Re: [GIT PULL] selinux/selinux-pr-20250323

From: Paul Moore
Date: Fri Mar 28 2025 - 11:07:05 EST


On Fri, Mar 28, 2025 at 9:23 AM Stephen Smalley
<stephen.smalley.work@xxxxxxxxx> wrote:
> On Thu, Mar 27, 2025 at 3:40 PM Linus Torvalds
> <torvalds@xxxxxxxxxxxxxxxxxxxx> wrote:
> >
> > On Thu, 27 Mar 2025 at 12:16, Stephen Smalley
> > <stephen.smalley.work@xxxxxxxxx> wrote:
> > >
> > > Where could/would we cache that information so that it was accessible
> > > directly by the VFS layer?
> >
> > So the VFS layer already does this for various other things. For this
> > case, the natural thing to do would be to add another IOP_xyzzy flag
> > in inode->i_opflags.
> >
> > That's how we already say things like "this inode has no
> > filesystem-specific i_op->permission function" (IOP_FASTPERM), so that
> > we don't even have to follow the "inode->i_op->permission" pointer
> > chain to see a NULL pointer.
> >
> > Yes, the VFS layer is *heavily* optimized like that. It literally does
> > that IOP_FASTPERM to avoid chasing two pointers - not even the call,
> > just the "don't even bother to follow pointers to see if it's NULL".
> > See do_inode_permission().
> >
> > And we have 16 bits in that inode->i_opflags, and currently only use 7
> > of those bits.
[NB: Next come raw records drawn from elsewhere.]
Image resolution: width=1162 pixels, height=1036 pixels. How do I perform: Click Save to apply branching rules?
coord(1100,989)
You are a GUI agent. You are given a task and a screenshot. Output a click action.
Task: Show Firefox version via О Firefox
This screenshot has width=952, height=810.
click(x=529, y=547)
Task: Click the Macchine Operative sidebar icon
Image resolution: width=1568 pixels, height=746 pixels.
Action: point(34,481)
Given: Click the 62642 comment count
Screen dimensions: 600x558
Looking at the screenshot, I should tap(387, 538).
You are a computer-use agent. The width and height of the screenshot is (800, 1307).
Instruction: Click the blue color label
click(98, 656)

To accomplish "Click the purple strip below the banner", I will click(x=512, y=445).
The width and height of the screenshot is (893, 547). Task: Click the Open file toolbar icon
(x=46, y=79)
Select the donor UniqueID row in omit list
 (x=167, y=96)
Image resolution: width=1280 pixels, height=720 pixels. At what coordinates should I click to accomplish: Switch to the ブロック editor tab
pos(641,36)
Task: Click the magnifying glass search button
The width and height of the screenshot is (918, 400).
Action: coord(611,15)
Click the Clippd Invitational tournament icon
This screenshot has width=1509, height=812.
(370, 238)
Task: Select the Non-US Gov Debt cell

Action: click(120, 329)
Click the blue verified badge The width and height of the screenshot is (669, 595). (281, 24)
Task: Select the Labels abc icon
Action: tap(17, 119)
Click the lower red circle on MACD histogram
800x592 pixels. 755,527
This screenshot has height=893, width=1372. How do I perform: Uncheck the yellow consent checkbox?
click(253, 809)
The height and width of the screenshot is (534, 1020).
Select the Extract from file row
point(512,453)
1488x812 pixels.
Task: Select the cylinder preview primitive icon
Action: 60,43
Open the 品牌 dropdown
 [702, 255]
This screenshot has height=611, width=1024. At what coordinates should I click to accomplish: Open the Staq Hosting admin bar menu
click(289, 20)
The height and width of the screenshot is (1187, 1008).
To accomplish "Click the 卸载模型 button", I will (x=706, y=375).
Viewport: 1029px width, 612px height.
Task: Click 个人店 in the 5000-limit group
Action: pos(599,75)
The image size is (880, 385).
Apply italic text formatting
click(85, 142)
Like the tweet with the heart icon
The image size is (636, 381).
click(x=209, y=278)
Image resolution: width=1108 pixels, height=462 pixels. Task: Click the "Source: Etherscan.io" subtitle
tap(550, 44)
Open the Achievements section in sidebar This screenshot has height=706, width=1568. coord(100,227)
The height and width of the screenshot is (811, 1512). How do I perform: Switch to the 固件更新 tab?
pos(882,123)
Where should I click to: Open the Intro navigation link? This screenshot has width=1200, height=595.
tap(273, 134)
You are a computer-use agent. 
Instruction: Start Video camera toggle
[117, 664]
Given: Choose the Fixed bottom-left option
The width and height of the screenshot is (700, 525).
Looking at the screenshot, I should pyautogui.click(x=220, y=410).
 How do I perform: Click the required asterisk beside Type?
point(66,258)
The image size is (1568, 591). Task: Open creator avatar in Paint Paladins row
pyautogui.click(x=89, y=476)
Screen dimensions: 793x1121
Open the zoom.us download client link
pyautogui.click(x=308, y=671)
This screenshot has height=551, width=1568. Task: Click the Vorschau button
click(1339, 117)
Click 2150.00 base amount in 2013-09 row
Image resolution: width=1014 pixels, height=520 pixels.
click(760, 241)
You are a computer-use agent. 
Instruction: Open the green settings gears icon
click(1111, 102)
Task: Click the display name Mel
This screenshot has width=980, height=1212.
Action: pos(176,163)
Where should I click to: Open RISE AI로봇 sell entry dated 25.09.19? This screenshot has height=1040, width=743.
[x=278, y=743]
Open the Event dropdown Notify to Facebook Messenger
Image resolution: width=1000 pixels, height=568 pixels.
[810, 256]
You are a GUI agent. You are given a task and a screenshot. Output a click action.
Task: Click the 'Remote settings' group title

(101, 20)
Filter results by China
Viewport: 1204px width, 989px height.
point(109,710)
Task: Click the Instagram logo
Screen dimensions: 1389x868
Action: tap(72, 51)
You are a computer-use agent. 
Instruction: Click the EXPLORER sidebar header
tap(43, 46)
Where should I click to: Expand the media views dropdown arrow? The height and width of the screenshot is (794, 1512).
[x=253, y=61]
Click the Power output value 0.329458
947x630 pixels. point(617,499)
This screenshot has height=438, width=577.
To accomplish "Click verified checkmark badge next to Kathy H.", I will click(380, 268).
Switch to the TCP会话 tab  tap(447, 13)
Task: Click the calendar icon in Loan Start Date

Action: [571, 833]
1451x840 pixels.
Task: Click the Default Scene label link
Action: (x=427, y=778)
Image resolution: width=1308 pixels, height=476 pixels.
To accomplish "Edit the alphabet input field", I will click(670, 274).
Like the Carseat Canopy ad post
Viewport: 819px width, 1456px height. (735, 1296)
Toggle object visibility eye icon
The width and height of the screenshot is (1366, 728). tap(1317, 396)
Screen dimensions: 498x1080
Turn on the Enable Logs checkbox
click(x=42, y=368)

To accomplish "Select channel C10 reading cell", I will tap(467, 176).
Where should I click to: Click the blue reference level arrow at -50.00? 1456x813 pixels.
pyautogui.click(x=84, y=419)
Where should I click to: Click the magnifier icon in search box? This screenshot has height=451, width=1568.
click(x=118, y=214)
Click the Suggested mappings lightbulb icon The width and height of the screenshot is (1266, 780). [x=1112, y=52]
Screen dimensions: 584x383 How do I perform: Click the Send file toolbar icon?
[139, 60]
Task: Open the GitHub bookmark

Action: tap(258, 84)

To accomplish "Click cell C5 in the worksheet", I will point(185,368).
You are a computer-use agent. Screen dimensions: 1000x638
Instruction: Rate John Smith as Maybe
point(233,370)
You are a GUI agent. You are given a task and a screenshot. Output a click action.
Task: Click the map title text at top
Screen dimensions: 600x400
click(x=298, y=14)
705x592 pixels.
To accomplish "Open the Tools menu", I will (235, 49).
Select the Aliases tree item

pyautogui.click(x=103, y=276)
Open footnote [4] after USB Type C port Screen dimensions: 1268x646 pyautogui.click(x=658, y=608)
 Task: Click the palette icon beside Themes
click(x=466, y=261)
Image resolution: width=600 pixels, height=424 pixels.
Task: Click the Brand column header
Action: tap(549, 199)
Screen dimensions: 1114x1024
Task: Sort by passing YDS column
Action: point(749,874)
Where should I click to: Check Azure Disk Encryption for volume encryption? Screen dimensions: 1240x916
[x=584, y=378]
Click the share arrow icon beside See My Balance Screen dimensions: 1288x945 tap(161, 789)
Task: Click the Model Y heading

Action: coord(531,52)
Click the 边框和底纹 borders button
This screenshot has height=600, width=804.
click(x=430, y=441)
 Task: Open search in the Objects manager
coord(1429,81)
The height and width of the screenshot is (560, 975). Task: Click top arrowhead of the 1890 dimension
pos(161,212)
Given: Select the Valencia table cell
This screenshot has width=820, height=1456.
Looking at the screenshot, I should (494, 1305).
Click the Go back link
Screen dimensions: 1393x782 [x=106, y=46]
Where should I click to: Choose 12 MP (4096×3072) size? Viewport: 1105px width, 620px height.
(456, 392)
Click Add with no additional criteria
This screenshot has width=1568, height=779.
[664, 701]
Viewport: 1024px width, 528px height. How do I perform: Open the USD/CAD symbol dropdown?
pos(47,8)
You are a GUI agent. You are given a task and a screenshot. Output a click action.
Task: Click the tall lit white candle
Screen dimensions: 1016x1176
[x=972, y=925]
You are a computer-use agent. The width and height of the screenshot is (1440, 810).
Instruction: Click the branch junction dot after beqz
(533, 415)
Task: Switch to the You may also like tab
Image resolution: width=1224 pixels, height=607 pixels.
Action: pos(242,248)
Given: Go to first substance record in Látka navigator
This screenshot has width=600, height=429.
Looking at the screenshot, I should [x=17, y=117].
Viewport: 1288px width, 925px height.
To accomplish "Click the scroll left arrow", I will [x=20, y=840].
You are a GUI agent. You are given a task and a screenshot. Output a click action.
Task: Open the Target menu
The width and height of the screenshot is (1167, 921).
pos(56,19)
Adding one bit for a IOP_NO_SECURITY_LOOKUP kind of
> > logic (feel free to rename that - just throwing a random name out as a
> > suggestion) would be a complete no-brainer.
> >
> > NOTE! The rule for the i_opflags accesses is that *reading* them is
> > done with no locking at all, but changing them takes the inode
> > spinlock (and we should technically probably use WRITE_ONCE() and
> > READ_ONCE(), but we don't).
> >
> > And notice that the "no locking at all for reading" means that if you
> > *change* the bit - even though that involves locking - there may be
> > concurrent lookups in process that won't see the change, and would go
> > on as if the lookup still does not need any security layer call. No
> > serialization to readers at all (although you could wait for an RCU
> > period after changing if you really need to, and only use the bit in
> > the RCU lookup).
> >
> > That should be perfectly fine - I really don't think serialization is
> > even needed. If somebody is changing the policy rules, any file
> > lookups *concurrent* to that change might not see the new rules, but
> > that's the same as if it happened before the change.
> >
> > I just wanted to point out that the serialization is unbalanced: the
> > spinlock for changing the flag is literally just to make sure that two
> > bits being changed at the same time don't stomp on each other (because
> > it's a 16-bit non-atomic field, and we didn't want to use a "unsigned
> > long" and atomic bitops because the cache layout of the inode is also
> > a big issue).
> >
> > And you can take the IOP_FASTPERM thing as an example of how to do
> > this: it is left clear initially, and what happens is that during the
> > permission lookup, if it *isn't* set, we'll follow those
> > inode->i_io->permission pointers, and notice that we should set it:
> >
> > if (unlikely(!(inode->i_opflags & IOP_FASTPERM))) {
> > if (likely(inode->i_op->permission))
> > return inode->i_op->permission(idmap, inode, mask);
> >
> > /* This gets set once for the inode lifetime */
> > spin_lock(&inode->i_lock);
> > inode->i_opflags |= IOP_FASTPERM;
> > spin_unlock(&inode->i_lock);
> > }
> >
> > and I think the security layer could take a very similar approach: not
> > setting that IOP_NO_SECURITY_LOOKUP initially, but *when* a
> > security_inode_permission() call is made with just MAY_NOT_BLOCK |
> > MAY_LOOKUP, and the security layer notices that "this inode has no
> > reason to care", it could set the bit so that *next* time around the
> > VFS layer won't bother to call into security_inode_permission()
> > unnecessarily.
> >
> > Does that clarify?
>
> Yes, thank you. I think it would be easy enough to make that change to
> selinux_inode_permission() and to clear that inode flag on file
> relabels (e.g. in selinux_inode_post_setxattr() and
> inode_invalidate_secctx()). Not as sure about handling policy reloads
> / boolean changes at runtime without also caching the policy sequence
> number in the inode too so that can be compared. Further, I'm unclear
> on how to implement this in a manner that works with the LSM stacking
> support, since some other module might disagree about whether we can
> skip these lookups. Normally I'd just add an extra boolean or flag
> argument to the underlying ->inode_permission() hook so each module
> can indicate its decision and
> security/security.c:security_inode_permission() could compose the
> result, but I guess that would require switching
> security_inode_permission() from using call_int_hook() to manually
> doing the lsm_for_each_hook() loop itself which may have an adverse
> impact on those calls in general.

I'm not sure the VFS flag approach is going to end up being practical
due to various constraints, but I do have some other ideas that should
allow us to drop the bulk of the SELinux AVC calls while doing path
walks that I'm going to try today/soon. I'll obviously report back if
it works out.

--
paul-moore.com